[Start GIVEN DATA]

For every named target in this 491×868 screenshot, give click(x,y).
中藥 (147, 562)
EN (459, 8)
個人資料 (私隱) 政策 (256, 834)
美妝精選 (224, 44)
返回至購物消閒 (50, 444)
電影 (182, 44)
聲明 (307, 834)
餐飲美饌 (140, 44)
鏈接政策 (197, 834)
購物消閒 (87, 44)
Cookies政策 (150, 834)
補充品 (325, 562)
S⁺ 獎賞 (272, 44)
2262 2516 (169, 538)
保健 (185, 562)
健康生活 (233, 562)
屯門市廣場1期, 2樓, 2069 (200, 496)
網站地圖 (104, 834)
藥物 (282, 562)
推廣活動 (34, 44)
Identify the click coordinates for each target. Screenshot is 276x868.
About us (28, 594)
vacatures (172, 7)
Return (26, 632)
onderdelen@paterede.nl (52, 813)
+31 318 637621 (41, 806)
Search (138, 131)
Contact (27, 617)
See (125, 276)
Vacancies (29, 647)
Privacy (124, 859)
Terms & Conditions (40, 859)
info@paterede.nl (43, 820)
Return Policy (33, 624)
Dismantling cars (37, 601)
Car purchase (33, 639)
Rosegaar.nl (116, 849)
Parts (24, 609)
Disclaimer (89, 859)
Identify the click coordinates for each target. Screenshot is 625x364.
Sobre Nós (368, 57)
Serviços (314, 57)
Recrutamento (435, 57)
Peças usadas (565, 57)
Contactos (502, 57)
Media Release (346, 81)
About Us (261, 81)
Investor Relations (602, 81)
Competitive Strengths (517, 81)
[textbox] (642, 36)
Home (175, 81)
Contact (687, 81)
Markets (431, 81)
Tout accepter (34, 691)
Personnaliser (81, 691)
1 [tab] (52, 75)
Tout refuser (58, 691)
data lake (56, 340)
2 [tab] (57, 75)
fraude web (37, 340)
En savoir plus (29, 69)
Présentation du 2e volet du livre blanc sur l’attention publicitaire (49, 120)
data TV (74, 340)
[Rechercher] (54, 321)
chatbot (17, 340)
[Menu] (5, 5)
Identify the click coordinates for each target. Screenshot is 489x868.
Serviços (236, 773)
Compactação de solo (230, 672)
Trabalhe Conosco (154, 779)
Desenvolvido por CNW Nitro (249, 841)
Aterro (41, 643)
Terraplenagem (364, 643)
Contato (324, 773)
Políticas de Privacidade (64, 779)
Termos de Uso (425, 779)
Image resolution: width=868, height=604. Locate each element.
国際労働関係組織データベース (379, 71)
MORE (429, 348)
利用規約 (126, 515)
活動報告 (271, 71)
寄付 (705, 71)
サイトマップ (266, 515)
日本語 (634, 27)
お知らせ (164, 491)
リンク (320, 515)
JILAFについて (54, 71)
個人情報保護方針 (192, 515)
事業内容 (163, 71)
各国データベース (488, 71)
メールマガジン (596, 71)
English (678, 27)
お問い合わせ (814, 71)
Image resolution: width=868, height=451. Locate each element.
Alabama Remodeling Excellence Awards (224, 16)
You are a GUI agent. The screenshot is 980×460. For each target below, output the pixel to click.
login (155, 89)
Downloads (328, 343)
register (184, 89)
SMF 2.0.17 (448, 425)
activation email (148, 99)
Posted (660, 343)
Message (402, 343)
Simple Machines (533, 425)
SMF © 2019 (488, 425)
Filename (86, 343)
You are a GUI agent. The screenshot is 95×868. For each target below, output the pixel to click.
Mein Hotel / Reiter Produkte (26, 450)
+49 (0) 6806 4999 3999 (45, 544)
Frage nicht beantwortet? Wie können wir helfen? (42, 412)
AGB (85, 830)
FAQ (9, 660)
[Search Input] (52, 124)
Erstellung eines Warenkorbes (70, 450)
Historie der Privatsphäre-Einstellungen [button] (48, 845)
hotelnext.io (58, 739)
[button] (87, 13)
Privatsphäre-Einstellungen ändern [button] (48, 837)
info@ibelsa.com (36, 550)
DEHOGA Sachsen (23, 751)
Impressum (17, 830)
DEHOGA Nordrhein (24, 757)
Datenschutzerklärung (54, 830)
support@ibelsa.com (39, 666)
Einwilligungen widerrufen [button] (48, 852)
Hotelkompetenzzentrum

[End GIVEN DATA]

→ **TASK OBJECTIVE**
Please turn the entries above, everything from the line containing "fraude web (37, 340)" down to the line containing "国際労働関係組織データベース (379, 71)", into a two-column CSV with the headers "text" and "answer". Give one row per entry, with each value in its own quoted field and any line breaks replaced by spaces.

→ **CORRECT OUTPUT**
text,answer
"fraude web","(37, 340)"
"En savoir plus","(29, 69)"
"Présentation du 2e volet du livre blanc sur l’attention publicitaire","(49, 120)"
"data TV","(74, 340)"
"[Rechercher]","(54, 321)"
"chatbot","(17, 340)"
"[Menu]","(5, 5)"
"Identify the click coordinates for each target. Screenshot is 489x868. Serviços","(236, 773)"
"Compactação de solo","(230, 672)"
"Trabalhe Conosco","(154, 779)"
"Desenvolvido por CNW Nitro","(249, 841)"
"Aterro","(41, 643)"
"Terraplenagem","(364, 643)"
"Contato","(324, 773)"
"Políticas de Privacidade","(64, 779)"
"Termos de Uso","(425, 779)"
"Image resolution: width=868, height=604. Locate each element. 国際労働関係組織データベース","(379, 71)"